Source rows
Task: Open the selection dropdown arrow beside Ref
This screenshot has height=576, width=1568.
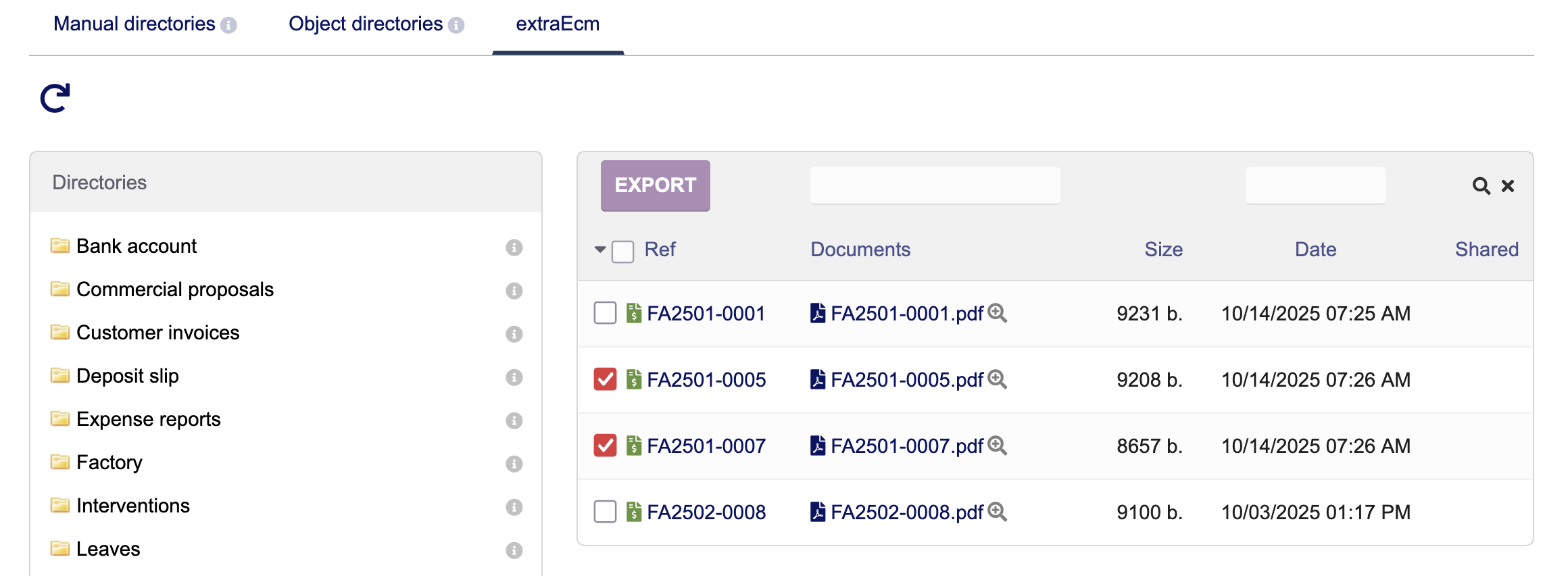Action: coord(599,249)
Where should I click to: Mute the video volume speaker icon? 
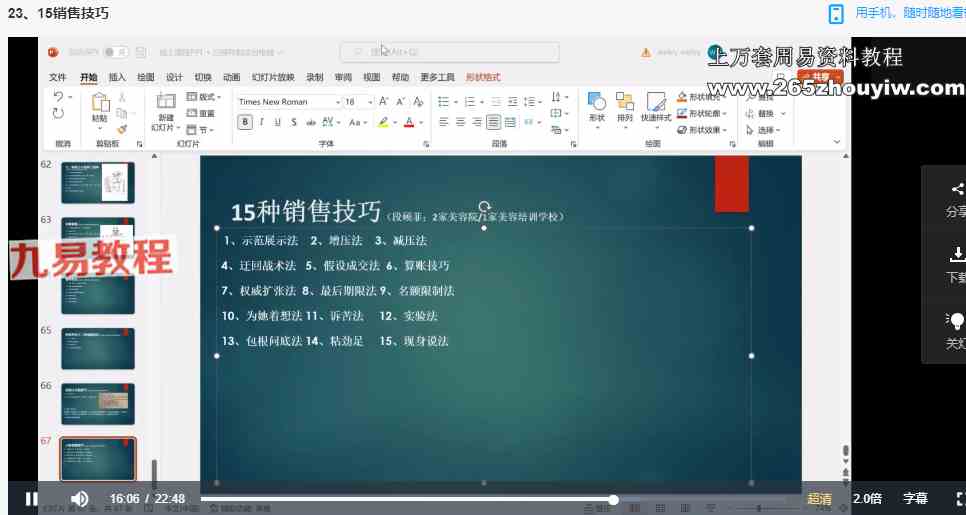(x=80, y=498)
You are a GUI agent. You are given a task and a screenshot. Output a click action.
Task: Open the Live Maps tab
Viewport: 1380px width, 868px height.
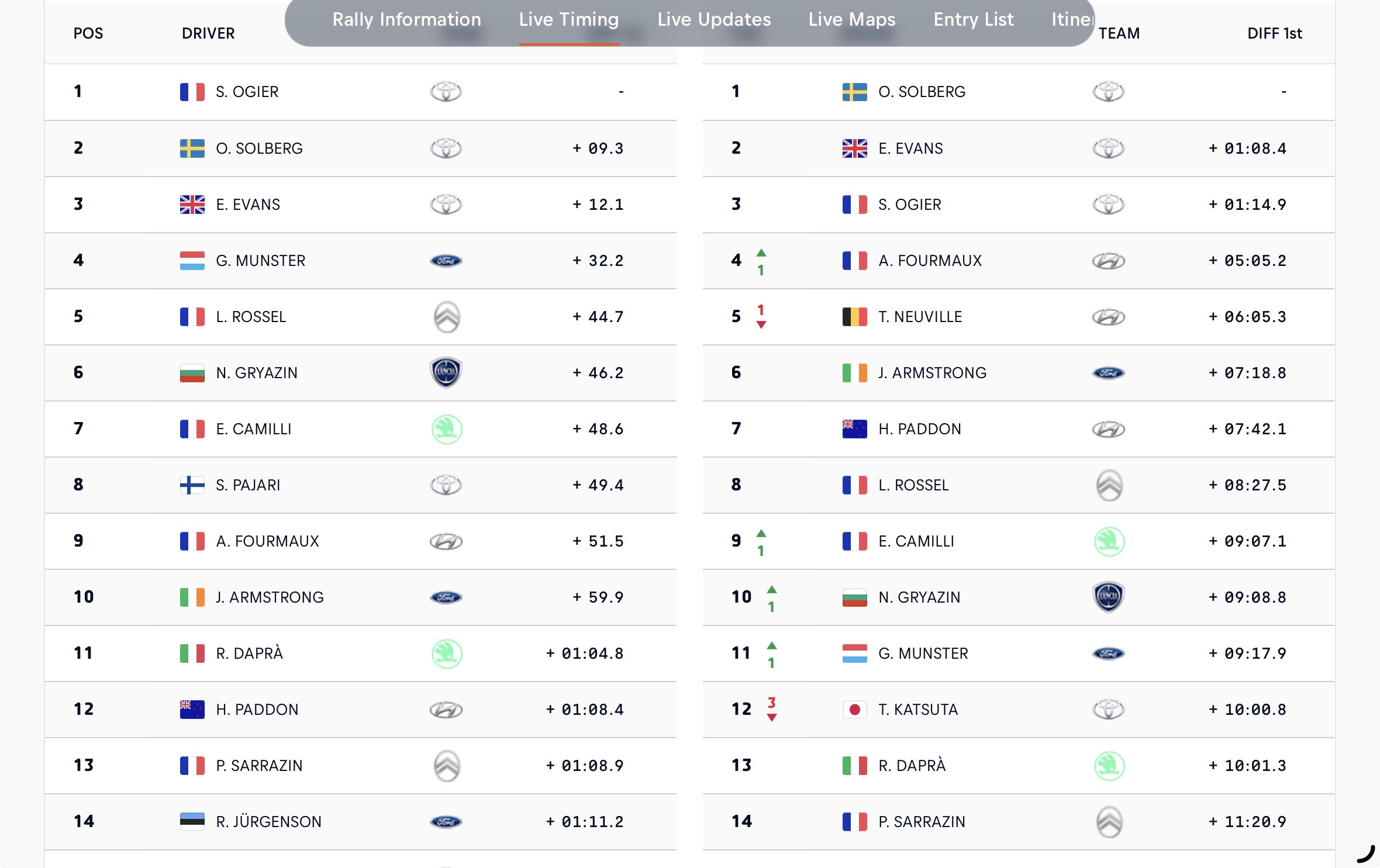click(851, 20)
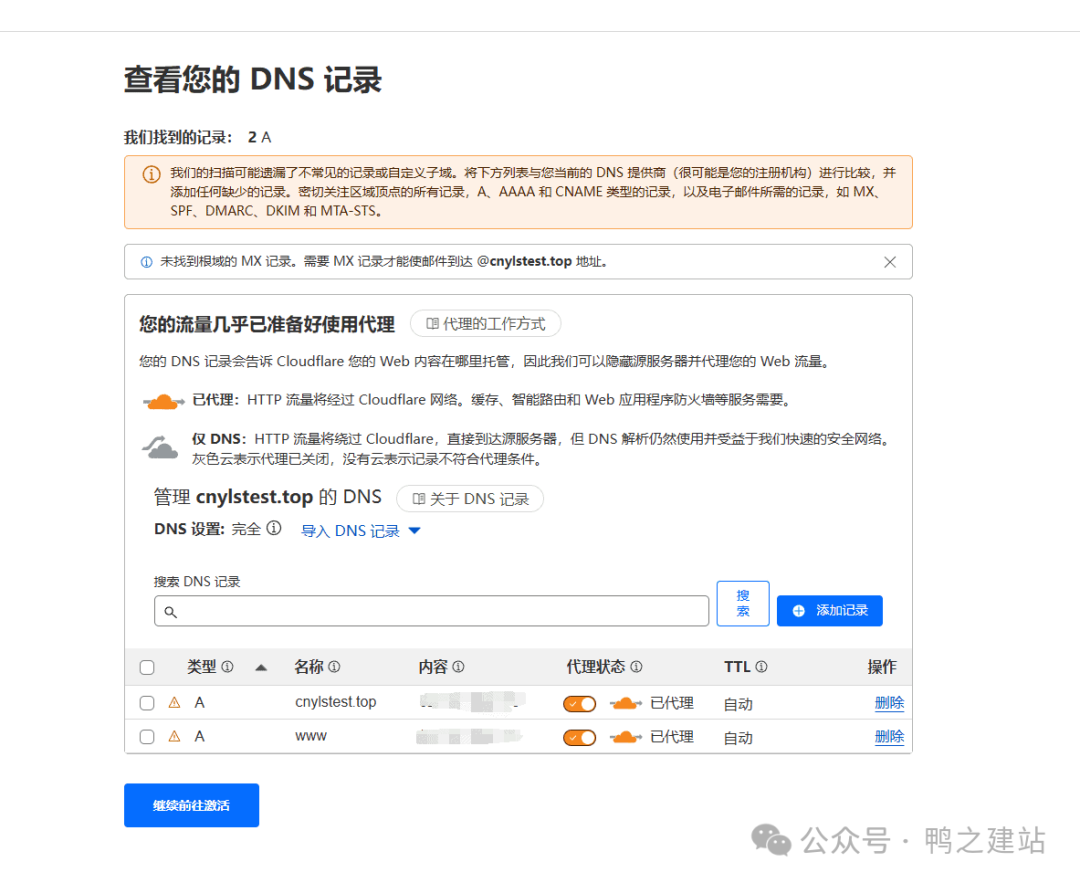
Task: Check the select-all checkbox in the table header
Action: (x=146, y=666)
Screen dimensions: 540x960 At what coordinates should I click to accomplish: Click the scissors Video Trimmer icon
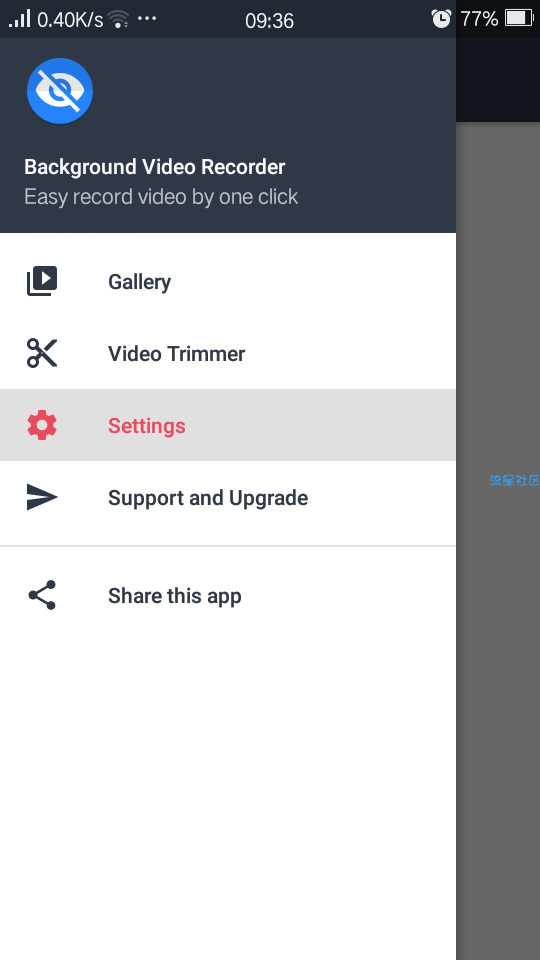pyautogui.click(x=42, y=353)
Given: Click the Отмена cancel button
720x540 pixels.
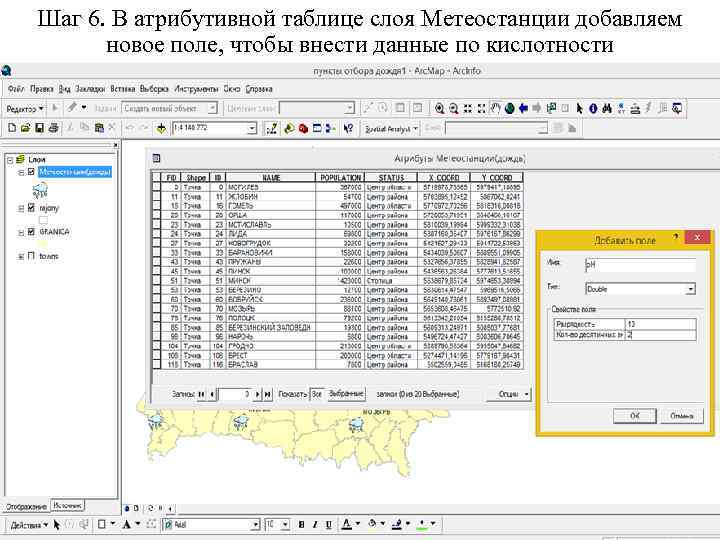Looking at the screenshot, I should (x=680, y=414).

◆ Request: Copy all of the rows above word for word, omitting the pictures.

◆ Task solution:
Task: Open the selection dropdown arrow beside Ref
This screenshot has height=576, width=1568.
Action: coord(599,249)
Where should I click to: Mute the video volume speaker icon? 
(x=80, y=498)
You are a GUI agent. You are given a task and a screenshot. Output a click action.
Task: Open the Live Maps tab
Viewport: 1380px width, 868px height.
click(851, 20)
Task: Check the select-all checkbox in the table header
Action: (x=146, y=666)
Screen dimensions: 540x960 At what coordinates should I click to accomplish: Click the scissors Video Trimmer icon
pyautogui.click(x=42, y=353)
Given: Click the Отмена cancel button
720x540 pixels.
Looking at the screenshot, I should (x=680, y=414).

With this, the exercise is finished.